The long-awaited halo-end of the Mac line was pitched heavily on the back of its ultra-powered graphics horsepower, and consequently its ability to run up to three 4K monitors at once. The existing Thunderbolt Display also uses three inputs that are made obsolete by the new Mac Pro: Thunderbolt 1, USB 2, and the now ancient -looking FireWire 800.
Only in the last few days have people gotten more confident about predicting a new 4K Thunderbolt Display, and I'm surprised that everyone I've read or heard seem to predict the cost at $3000-$4000. These people include John Gruber and Marco Arment on the latest installment of The Talk Show, among others.
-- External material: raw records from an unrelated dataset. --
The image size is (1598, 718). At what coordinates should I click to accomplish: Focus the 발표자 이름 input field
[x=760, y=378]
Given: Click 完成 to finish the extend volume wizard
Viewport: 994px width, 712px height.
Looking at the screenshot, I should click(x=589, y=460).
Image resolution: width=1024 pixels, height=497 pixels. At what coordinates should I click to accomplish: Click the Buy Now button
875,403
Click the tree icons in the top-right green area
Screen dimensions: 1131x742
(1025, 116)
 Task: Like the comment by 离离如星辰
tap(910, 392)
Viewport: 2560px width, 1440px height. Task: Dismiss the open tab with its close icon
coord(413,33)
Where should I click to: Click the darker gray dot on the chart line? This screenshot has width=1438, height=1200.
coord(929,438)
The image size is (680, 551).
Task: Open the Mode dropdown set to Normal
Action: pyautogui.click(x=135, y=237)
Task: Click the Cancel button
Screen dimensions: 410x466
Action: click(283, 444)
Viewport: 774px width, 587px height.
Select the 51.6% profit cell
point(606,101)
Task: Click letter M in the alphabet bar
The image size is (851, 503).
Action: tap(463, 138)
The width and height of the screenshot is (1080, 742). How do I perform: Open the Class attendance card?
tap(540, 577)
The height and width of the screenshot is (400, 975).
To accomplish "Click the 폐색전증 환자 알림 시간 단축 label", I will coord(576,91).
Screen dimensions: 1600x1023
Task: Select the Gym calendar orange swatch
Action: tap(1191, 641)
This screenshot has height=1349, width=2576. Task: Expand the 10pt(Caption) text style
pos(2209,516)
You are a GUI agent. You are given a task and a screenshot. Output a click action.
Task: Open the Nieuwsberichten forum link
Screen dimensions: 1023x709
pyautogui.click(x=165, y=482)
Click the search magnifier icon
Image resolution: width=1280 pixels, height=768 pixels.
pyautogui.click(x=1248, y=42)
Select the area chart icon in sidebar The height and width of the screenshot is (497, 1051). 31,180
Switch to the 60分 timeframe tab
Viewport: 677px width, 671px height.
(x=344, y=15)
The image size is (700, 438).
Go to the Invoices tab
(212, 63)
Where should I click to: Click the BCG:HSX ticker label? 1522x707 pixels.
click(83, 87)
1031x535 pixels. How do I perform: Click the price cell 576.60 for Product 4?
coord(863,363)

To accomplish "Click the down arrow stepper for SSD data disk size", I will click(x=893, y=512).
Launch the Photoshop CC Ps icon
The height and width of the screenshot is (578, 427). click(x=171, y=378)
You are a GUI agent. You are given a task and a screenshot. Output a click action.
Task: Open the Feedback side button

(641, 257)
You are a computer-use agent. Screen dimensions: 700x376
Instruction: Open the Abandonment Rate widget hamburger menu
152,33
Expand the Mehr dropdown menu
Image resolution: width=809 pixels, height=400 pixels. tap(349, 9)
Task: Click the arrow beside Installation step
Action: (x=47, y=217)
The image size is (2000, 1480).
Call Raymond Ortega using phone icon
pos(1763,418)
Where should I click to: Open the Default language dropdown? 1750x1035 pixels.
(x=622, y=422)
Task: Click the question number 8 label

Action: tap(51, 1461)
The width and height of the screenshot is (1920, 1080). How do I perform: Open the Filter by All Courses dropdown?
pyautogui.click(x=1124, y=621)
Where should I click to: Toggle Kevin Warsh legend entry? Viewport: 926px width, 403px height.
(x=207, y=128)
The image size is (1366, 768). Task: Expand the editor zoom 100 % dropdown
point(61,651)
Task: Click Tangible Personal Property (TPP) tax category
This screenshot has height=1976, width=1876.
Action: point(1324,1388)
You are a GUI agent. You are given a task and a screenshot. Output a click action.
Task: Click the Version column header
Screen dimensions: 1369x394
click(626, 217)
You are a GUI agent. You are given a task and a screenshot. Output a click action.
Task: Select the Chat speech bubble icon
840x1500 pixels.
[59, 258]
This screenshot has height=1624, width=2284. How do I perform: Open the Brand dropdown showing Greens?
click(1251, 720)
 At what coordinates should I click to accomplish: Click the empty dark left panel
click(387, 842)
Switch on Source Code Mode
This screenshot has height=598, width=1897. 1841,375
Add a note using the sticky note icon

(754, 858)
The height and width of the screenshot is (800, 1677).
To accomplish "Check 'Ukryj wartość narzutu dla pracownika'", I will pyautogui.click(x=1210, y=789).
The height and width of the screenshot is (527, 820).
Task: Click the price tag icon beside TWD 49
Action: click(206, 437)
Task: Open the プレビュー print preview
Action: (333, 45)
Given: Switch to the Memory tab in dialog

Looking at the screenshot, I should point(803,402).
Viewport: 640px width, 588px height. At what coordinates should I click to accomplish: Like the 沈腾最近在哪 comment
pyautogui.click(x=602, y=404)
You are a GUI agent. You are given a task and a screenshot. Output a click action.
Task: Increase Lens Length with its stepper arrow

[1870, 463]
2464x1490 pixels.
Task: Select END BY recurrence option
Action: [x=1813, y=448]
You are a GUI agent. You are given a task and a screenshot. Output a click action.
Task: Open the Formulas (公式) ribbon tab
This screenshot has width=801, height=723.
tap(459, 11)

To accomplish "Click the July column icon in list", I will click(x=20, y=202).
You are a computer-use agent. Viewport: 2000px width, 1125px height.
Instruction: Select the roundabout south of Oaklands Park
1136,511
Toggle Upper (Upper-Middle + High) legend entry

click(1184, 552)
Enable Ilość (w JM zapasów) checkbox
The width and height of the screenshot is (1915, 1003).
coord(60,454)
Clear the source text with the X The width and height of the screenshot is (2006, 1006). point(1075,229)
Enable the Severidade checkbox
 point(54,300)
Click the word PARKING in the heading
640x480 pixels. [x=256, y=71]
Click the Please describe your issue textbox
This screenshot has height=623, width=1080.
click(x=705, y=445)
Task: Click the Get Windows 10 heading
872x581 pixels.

That price range sounds much more reasonable for the Mac Pro itself. Applied to a desktop display, the hefty price tag runs counter to the trend seen since the introduction of the 24" LED Cinema Display at $899, which replaced a 23" Cinema Display that originally cost $1999. For reference, the 30" Cinema Display from the same line dropped over time from $3300 to $1800.
It would be bizarrely out of character for the flagship Apple display to ratchet up in price at this point. One of the areas where Apple has shored up its component purchasing leverage in particular is in displays, including both iMacs on the large end and phones and tablets at the smaller end.
Aisin Seiki has been selling a $700 39" 4KTV (and a $1000 50" model) since April. I'm not saying that directly correlates to Apple's ability to price a 4K "Retina" display at the $999 point of the Thunderbolt Display, but if anyone in the computing industry has the component volume leverage to be first to move, it's Apple. If Apple can, they will, and it would be a hell of a precursor to a late 2014 TV set launch.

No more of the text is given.